GPS system of brain- The Nobel Prize 2014 in Physiology or Medicine

Karolinska Institute [Sweden] has chosen the Year 2014 Nobel Prize award in Physiology/Medicine to be awarded to a pair of researchers from Norway [May-Britt Moser and Edvard I. Moser] and John O’Keefe an American born British researcher. The Columbia University’s Louisa Gross Horwitz Prize was also awarded to this trio last year 2013. These scientists solved a riddle which had puzzled researchers for over centuries-how does ones brain generate a mental map of surrounding space and how is such map used to navigate in an environment or how can one navigate his/her way through a compound environment?

May-Brit-Moser

Understanding the mechanisms behind the extraction and representation of environmental signals by the brain is one of the hot and emerging areas of neuroscience. The fundamental principles that govern our cognition and navigation are still to be fully understood. Most of us when new to any area often use GPS for locating the places. In an analogous fashion brain uses GPS system to help us and other organisms to navigate from place to place. But how exactly does our brain accomplish such smart-phone kind of activity was for the first time deduced/elaborated by the efforts of the team mentioned above.

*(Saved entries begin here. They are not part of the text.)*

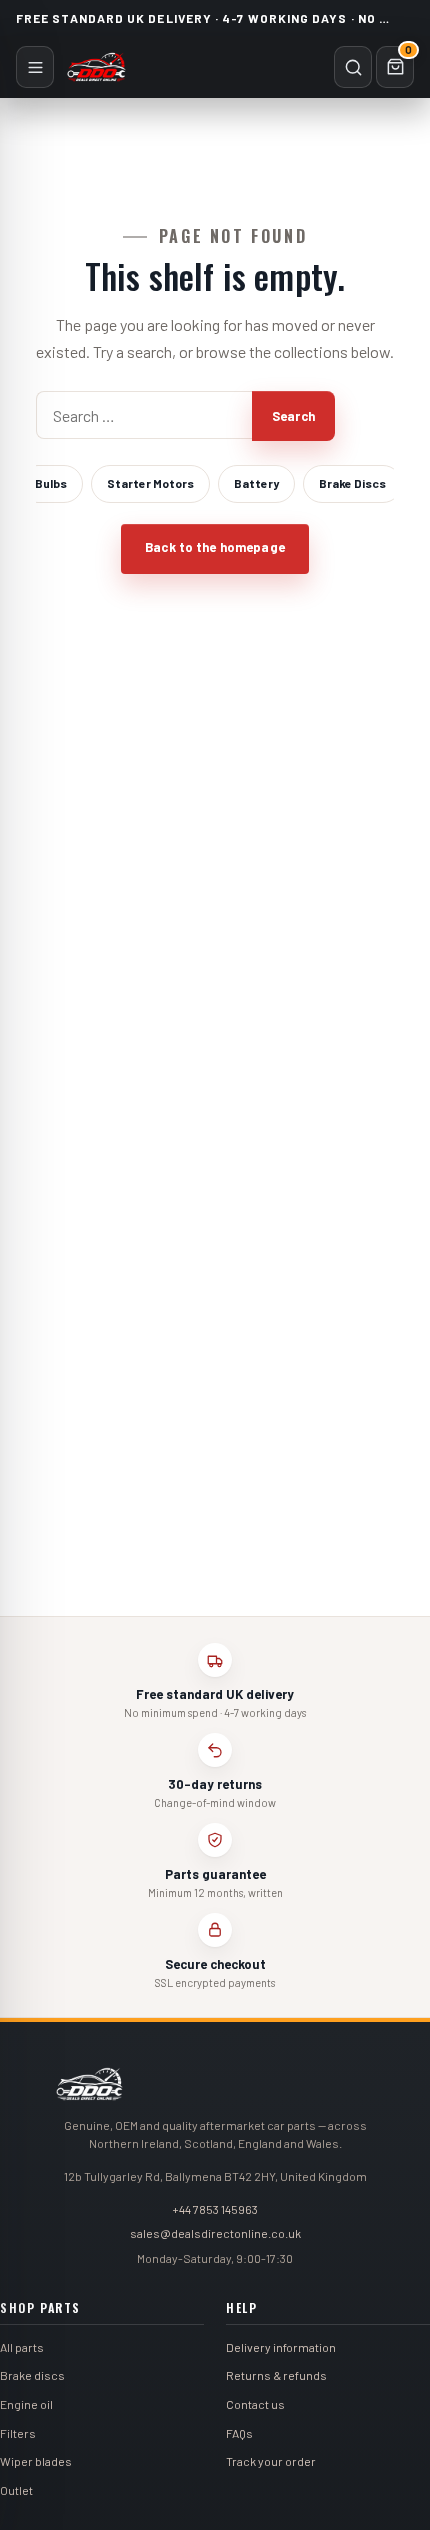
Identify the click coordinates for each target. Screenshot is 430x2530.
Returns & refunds (276, 2375)
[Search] (353, 67)
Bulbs (51, 483)
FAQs (239, 2433)
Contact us (255, 2404)
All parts (22, 2347)
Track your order (271, 2461)
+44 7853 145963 (215, 2209)
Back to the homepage (215, 547)
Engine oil (26, 2404)
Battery (256, 483)
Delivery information (281, 2347)
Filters (18, 2433)
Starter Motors (150, 483)
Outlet (16, 2490)
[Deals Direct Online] (96, 67)
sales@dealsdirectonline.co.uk (215, 2233)
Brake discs (32, 2375)
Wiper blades (36, 2461)
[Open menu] (35, 67)
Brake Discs (352, 483)
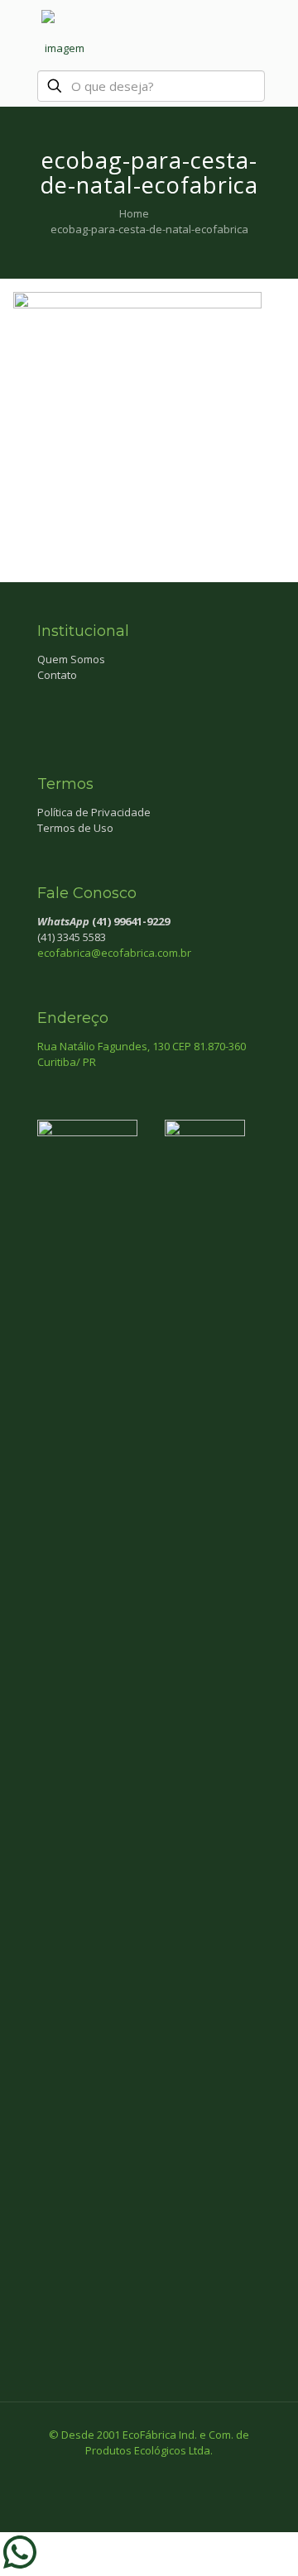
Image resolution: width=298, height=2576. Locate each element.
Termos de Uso (75, 827)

This geo-positioning system of our brain [which actually uses some distinct cells for cognitive functions] stores evidence from every place we visit or happen to be at any point of time and then retrieves the same information from memory to help us navigate or pilot in the 3D world.

The beginning of this miraculous discovery started when Dr. O’Keefe found that certain nerve cells of the hippocampus region of brain of a rat stored information that is visible and or invisible. Such cells were called as “place cells’’ and abet navigation system by backing up the seen as well as unseen data from various environments. Such piling up of inner maps is actually the soul or library of the navigational system of our brains.

The vital add up to this finding was the discovery of “grid cells” by Mosers in the year 2005 in the entorhinal cortex of the brain. In fact “grid cells” are in blood-relation with “place cells” and the functions of navigation system are distributed among them. “Place cells” act as a tape recorder while “grid cells” decode that message to allow coordination and positioning for the system. It is like opening the application HERE Maps or setting up the destination in a HERE Drive application on a windows phone and in smooth way you steer to your target location. Grid cells and place cells thus seem to pile up spatial mental maps of the environment and then exactly compute the path to be followed.

This Nobel Prize highlights the importance of Brain-Maps in navigation system. Since Alzheimer’s patients suffer from the navigation difficulty in their environment, more research might really help in a noble cause to treat such patients in near future.